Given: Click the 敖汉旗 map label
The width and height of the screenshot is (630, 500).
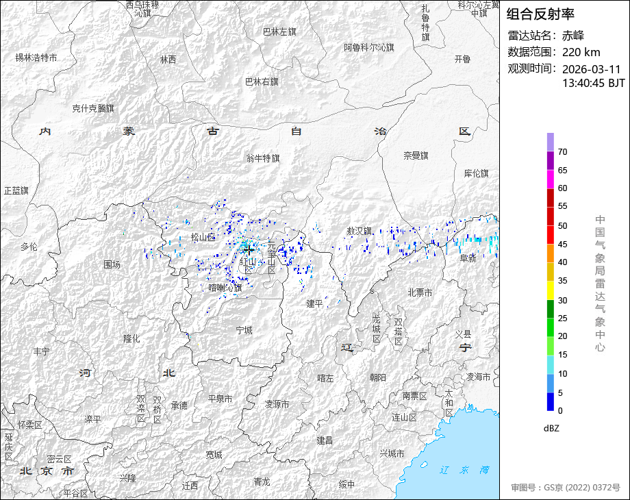Looking at the screenshot, I should [x=360, y=231].
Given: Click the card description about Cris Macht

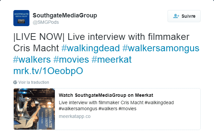Looking at the screenshot, I should (x=116, y=106).
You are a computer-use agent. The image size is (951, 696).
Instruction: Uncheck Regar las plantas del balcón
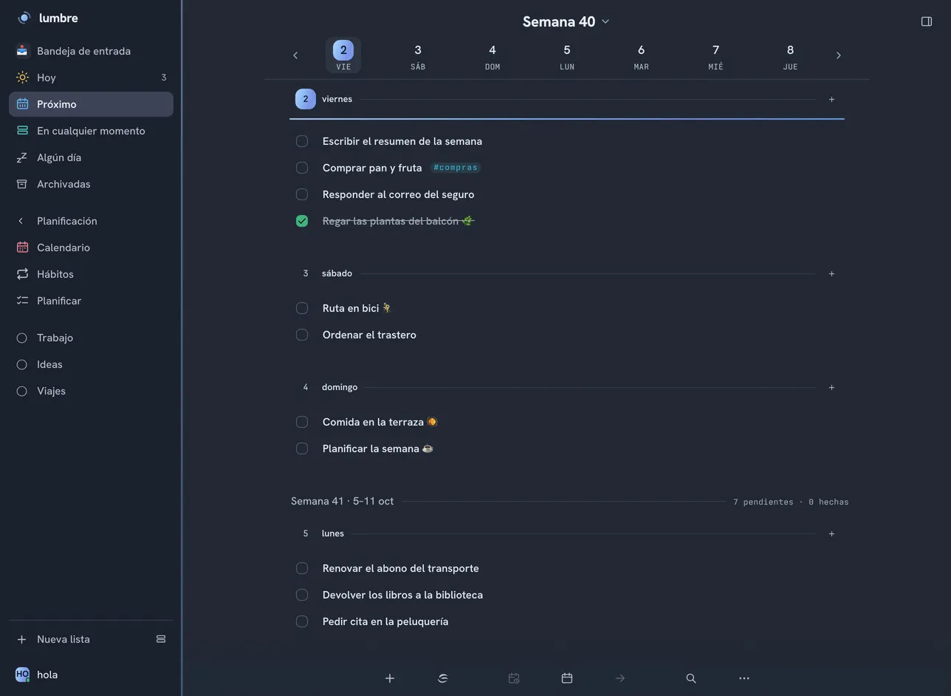pos(302,221)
----------------------------------------
• TRY IT:
Once the line containing "The width and" is found, transcribe it and the rest of the lines to the end of the listing above exactly, omitting all pictures.

• EXERCISE SOLUTION:
The width and height of the screenshot is (630, 500).
Looking at the screenshot, I should [x=360, y=231].
Given: Click the card description about Cris Macht

Looking at the screenshot, I should (x=116, y=106).
You are a computer-use agent. The image size is (951, 696).
Instruction: Uncheck Regar las plantas del balcón
pos(302,221)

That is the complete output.